== Texte affiché ==
When Saturday Comes – Chaque supporteur en arrive un jour à ne plus ressentir la moindre colère lors d'un match de son équipe. L'envie de passer ses nerfs doit-elle fatalement passer?

Auteur : Harry Pearson le 9 Dec 2014

 


Extrait du numéro 334 de
When Saturday Comes. Titre original : "Minimum Rage". Traduction: Toto le zéro.

* * *

Quelques rangées devant la tribune de presse du Riverside Stadium de Middlesbrough, une mère avait l'habitude de venir aux matches accompagnée de son fils. Elle était de petite taille et avait les cheveux blancs. Lui était énorme et, avec son survêtement, il ressemblait à une chaudière à enveloppe. En première mi-temps de chaque match, il se levait, pointait le terrain d'un index crochu et, de sa voix qui réverbérait comme l'explosion d'une bombe atomique dans un cave sibérienne, se mettait à mugir: "Bon sang, Boro!" À chaque brame, son visage devenait tellement rouge que l'on pensait voir la chaleur de ses joues faire transpirer ses sourcils.
===
== Données affichées ==
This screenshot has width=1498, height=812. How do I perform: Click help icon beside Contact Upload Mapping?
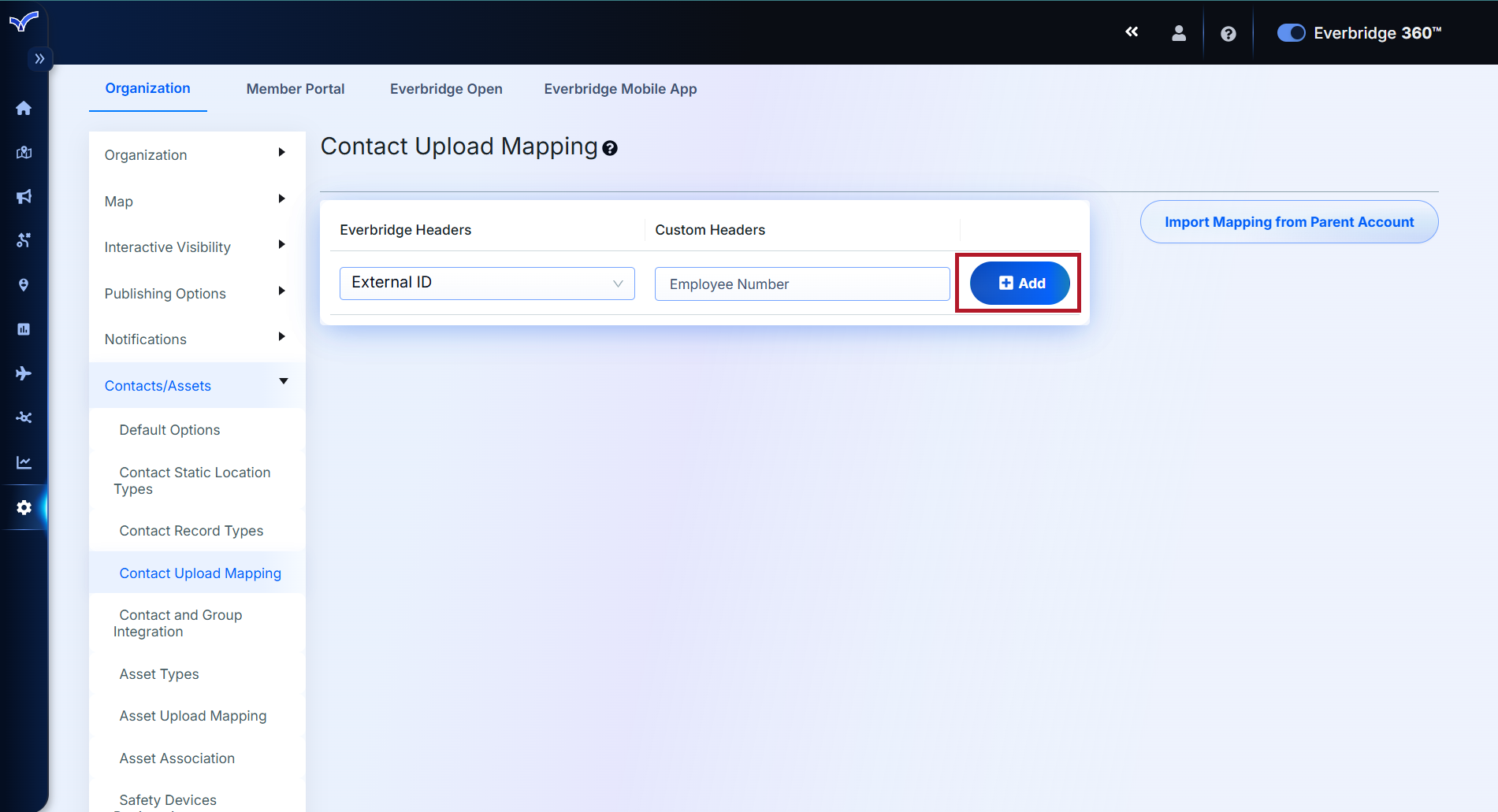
===
== Données affichées ==
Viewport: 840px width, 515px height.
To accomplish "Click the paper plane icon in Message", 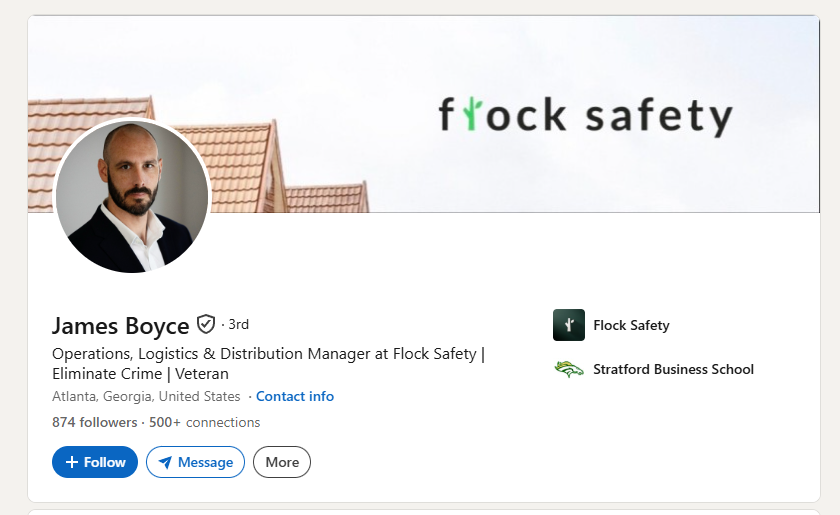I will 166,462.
===
* Consigne
Poursuivez le texte sur la colère des supporteurs de football après sa dernière phrase. Les enregistrements forment un contenu distinct du texte.

* Réponse ci-dessous
 

Il le faisait à chaque match, saison après saison. Parfois au bout de deux minutes seulement, plus rarement il fallait en attendre une dizaine. Le jour où nous avions planté huit buts à Manchester City, il avait dû laisser s'écouler un bon quart d'heure avant que ne déborde sa frustration contenue. On pouvait toujours compter sur sa clameur. C'était le fidèle parmi les fidèles de Middlehaven.

 

 

 

 

Comme Jack Nicholson

Par la suite, je n'avais plus fréquenté cette partie du stade pendant quelques temps. Quand je finis par y retourner, j'attendis impatiemment que ce grondement retentisse dans toute l'enceinte. Le cri ne vint jamais. "Qu'est-ce qui est arrivé au gars qui criait: 'Bon sang, Boro'?", demandai-je à un ami qui avait un abonnement à l'année dans la tribune Ouest. Il me répondit:
"Il est toujours là.
– Mais je l'ai pas entendu.
– Je sais, mais il ne crie plus. Il a arrêté l'année dernière. Il reste simplement assis. C'est assez triste et inquiétant, un peu comme Jack Nicholson dans sa dernière scène de Vol au-dessus d'un nid de coucou."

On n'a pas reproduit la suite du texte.